----- Supplied data -----

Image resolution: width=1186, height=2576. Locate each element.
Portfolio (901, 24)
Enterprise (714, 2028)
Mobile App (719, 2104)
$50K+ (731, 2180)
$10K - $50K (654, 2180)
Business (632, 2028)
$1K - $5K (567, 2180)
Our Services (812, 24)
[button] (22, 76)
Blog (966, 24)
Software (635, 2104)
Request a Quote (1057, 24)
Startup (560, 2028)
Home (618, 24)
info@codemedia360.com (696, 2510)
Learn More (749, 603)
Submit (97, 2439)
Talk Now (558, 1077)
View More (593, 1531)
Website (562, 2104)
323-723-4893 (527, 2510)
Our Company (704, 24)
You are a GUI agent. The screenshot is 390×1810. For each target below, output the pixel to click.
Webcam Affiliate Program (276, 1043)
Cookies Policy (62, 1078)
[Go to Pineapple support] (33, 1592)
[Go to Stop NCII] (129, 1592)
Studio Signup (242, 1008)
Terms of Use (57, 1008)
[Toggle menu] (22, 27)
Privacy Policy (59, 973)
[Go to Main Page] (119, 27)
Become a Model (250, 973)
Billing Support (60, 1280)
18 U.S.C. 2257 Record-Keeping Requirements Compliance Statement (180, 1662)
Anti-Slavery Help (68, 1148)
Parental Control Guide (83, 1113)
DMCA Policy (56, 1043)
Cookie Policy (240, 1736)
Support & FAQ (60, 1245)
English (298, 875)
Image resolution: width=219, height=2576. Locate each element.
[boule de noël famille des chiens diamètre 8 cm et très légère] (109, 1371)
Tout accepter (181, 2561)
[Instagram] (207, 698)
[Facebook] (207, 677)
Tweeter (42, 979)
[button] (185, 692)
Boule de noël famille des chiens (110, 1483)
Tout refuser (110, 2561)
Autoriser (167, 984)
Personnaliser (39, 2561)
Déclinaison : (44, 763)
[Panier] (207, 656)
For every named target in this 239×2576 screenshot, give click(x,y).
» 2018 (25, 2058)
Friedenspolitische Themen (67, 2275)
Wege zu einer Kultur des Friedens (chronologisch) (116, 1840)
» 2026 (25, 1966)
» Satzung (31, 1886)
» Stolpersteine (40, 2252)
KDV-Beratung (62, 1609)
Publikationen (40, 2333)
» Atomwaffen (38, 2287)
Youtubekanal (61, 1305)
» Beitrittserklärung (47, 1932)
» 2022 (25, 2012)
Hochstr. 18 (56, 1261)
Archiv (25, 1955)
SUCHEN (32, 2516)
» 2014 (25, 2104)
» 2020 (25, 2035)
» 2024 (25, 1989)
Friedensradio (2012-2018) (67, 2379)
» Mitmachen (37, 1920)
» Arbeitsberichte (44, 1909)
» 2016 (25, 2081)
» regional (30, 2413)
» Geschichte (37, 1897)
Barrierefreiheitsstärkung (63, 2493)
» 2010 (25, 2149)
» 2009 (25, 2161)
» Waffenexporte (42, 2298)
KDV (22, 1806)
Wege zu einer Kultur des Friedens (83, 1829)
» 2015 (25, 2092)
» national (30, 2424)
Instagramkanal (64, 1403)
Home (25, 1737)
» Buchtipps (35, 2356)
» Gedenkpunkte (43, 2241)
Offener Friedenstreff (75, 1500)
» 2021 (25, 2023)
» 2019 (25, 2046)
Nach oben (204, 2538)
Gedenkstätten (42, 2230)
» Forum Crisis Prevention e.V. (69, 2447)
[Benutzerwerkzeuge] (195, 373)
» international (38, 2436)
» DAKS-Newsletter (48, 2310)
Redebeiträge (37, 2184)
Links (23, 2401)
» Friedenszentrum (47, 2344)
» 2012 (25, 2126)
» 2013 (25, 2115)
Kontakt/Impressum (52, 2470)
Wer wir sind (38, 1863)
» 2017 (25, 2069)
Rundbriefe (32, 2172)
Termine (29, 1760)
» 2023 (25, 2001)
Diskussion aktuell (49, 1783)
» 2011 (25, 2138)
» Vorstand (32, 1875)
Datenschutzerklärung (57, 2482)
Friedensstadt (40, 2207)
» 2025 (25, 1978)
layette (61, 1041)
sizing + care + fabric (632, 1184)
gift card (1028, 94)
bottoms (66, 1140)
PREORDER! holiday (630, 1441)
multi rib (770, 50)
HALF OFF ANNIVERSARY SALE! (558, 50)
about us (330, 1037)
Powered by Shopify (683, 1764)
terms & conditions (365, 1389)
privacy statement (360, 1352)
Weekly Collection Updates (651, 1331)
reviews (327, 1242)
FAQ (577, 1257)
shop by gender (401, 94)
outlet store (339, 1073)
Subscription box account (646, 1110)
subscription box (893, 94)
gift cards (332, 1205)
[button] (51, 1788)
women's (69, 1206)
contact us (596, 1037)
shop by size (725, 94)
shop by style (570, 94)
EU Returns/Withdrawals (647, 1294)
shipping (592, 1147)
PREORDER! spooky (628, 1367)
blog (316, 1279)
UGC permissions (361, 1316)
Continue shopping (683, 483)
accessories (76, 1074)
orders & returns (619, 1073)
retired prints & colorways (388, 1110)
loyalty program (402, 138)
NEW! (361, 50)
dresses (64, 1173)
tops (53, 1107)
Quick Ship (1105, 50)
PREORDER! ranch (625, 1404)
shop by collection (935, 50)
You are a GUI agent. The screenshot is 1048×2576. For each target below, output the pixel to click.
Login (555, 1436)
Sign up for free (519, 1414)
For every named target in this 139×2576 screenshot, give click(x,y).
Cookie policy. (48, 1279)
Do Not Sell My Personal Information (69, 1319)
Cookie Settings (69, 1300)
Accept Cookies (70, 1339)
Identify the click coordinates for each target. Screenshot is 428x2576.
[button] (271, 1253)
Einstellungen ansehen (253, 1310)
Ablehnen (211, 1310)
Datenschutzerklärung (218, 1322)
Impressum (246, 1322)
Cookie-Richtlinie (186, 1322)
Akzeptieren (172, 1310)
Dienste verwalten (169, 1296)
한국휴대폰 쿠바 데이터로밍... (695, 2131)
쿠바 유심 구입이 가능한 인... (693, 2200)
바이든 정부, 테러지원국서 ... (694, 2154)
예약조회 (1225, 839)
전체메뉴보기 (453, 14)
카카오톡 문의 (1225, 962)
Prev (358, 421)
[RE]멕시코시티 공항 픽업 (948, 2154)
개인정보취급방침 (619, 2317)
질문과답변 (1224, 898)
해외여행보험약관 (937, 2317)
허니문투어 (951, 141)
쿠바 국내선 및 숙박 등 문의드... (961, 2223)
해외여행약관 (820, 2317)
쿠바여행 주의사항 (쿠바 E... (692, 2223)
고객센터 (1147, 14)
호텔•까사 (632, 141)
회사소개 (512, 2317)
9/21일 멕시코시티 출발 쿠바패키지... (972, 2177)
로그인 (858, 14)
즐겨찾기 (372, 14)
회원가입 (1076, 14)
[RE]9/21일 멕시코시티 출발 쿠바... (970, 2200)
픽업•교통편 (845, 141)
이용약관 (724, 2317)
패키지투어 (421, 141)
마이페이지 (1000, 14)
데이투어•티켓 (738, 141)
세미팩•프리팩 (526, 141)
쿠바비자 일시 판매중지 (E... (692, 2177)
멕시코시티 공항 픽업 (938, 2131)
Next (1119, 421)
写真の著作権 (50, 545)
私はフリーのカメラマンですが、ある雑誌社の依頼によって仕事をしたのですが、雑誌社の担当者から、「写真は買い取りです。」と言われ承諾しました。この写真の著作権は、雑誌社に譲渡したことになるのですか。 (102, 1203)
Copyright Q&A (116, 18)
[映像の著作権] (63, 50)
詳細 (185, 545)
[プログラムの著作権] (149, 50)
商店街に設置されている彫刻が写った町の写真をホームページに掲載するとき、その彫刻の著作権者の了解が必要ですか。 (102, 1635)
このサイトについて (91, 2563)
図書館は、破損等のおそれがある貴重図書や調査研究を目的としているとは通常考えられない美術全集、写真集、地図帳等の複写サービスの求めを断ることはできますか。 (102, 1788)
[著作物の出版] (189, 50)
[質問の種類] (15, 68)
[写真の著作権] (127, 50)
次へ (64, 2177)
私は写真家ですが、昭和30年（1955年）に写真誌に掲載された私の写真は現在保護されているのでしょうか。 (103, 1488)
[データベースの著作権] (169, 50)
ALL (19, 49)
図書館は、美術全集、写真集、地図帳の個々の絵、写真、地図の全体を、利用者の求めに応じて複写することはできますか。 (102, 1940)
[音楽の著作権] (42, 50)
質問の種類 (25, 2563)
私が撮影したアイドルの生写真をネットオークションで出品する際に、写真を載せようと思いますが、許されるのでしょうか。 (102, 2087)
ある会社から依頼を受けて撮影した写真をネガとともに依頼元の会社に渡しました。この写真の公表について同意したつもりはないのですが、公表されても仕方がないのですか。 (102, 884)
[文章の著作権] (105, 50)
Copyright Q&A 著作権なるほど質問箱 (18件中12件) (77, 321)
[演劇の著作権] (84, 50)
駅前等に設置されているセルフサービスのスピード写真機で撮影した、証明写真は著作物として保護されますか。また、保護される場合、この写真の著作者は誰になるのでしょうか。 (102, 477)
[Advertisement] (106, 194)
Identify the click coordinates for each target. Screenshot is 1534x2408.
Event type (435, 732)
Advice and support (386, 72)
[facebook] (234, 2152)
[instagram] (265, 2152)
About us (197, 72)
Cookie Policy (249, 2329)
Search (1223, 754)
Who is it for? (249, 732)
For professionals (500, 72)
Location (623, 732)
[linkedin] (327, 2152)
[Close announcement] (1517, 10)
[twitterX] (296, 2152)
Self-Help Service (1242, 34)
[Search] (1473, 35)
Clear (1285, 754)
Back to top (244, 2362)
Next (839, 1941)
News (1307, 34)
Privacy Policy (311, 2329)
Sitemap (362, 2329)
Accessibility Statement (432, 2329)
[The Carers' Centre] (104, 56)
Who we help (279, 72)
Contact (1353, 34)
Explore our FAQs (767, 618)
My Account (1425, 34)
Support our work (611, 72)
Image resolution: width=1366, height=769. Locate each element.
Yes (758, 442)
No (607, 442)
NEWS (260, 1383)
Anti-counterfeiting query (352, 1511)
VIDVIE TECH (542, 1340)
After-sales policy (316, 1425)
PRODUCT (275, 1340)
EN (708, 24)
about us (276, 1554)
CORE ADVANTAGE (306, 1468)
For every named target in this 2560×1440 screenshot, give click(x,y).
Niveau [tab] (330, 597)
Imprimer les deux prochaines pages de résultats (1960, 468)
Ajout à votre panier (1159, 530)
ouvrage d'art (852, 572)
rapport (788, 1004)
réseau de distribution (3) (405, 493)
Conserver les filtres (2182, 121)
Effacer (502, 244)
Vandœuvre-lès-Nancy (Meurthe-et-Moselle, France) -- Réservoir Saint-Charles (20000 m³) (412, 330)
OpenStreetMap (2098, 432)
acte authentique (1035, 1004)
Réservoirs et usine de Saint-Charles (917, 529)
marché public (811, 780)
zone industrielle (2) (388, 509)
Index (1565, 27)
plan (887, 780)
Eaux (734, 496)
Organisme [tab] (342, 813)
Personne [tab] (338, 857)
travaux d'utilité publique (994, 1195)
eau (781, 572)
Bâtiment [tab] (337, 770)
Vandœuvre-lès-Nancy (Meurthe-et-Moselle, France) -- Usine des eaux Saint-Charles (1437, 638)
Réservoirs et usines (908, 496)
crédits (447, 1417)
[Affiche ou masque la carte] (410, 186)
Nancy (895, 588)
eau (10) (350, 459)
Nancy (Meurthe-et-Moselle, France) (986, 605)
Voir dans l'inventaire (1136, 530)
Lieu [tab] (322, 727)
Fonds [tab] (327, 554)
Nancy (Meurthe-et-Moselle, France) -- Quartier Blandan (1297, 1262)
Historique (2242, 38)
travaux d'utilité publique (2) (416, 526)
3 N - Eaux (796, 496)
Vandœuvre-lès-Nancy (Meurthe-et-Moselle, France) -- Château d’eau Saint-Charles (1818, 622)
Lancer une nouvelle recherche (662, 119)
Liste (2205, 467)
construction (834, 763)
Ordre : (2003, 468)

-----

Copy the records above exactly, beginning at the line that contains "Parental Control Guide (83, 1113)" and stopping after the line that contains "Gedenkstätten (42, 2230)".

Exercise response –
Parental Control Guide (83, 1113)
DMCA Policy (56, 1043)
Cookie Policy (240, 1736)
Support & FAQ (60, 1245)
English (298, 875)
Image resolution: width=219, height=2576. Locate each element.
[boule de noël famille des chiens diamètre 8 cm et très légère] (109, 1371)
Tout accepter (181, 2561)
[Instagram] (207, 698)
[Facebook] (207, 677)
Tweeter (42, 979)
[button] (185, 692)
Boule de noël famille des chiens (110, 1483)
Tout refuser (110, 2561)
Autoriser (167, 984)
Personnaliser (39, 2561)
Déclinaison : (44, 763)
[Panier] (207, 656)
For every named target in this 239×2576 screenshot, give click(x,y).
» 2018 (25, 2058)
Friedenspolitische Themen (67, 2275)
Wege zu einer Kultur des Friedens (chronologisch) (116, 1840)
» 2026 (25, 1966)
» Satzung (31, 1886)
» Stolpersteine (40, 2252)
KDV-Beratung (62, 1609)
Publikationen (40, 2333)
» Atomwaffen (38, 2287)
Youtubekanal (61, 1305)
» Beitrittserklärung (47, 1932)
» 2022 (25, 2012)
Hochstr. 18 (56, 1261)
Archiv (25, 1955)
SUCHEN (32, 2516)
» 2014 (25, 2104)
» 2020 (25, 2035)
» 2024 (25, 1989)
Friedensradio (2012-2018) (67, 2379)
» Mitmachen (37, 1920)
» Arbeitsberichte (44, 1909)
» 2016 (25, 2081)
» regional (30, 2413)
» Geschichte (37, 1897)
Barrierefreiheitsstärkung (63, 2493)
» 2010 (25, 2149)
» 2009 (25, 2161)
» Waffenexporte (42, 2298)
KDV (22, 1806)
Wege zu einer Kultur des Friedens (83, 1829)
» 2015 (25, 2092)
» national (30, 2424)
Instagramkanal (64, 1403)
Home (25, 1737)
» Buchtipps (35, 2356)
» Gedenkpunkte (43, 2241)
Offener Friedenstreff (75, 1500)
» 2021 (25, 2023)
» 2019 (25, 2046)
Nach oben (204, 2538)
Gedenkstätten (42, 2230)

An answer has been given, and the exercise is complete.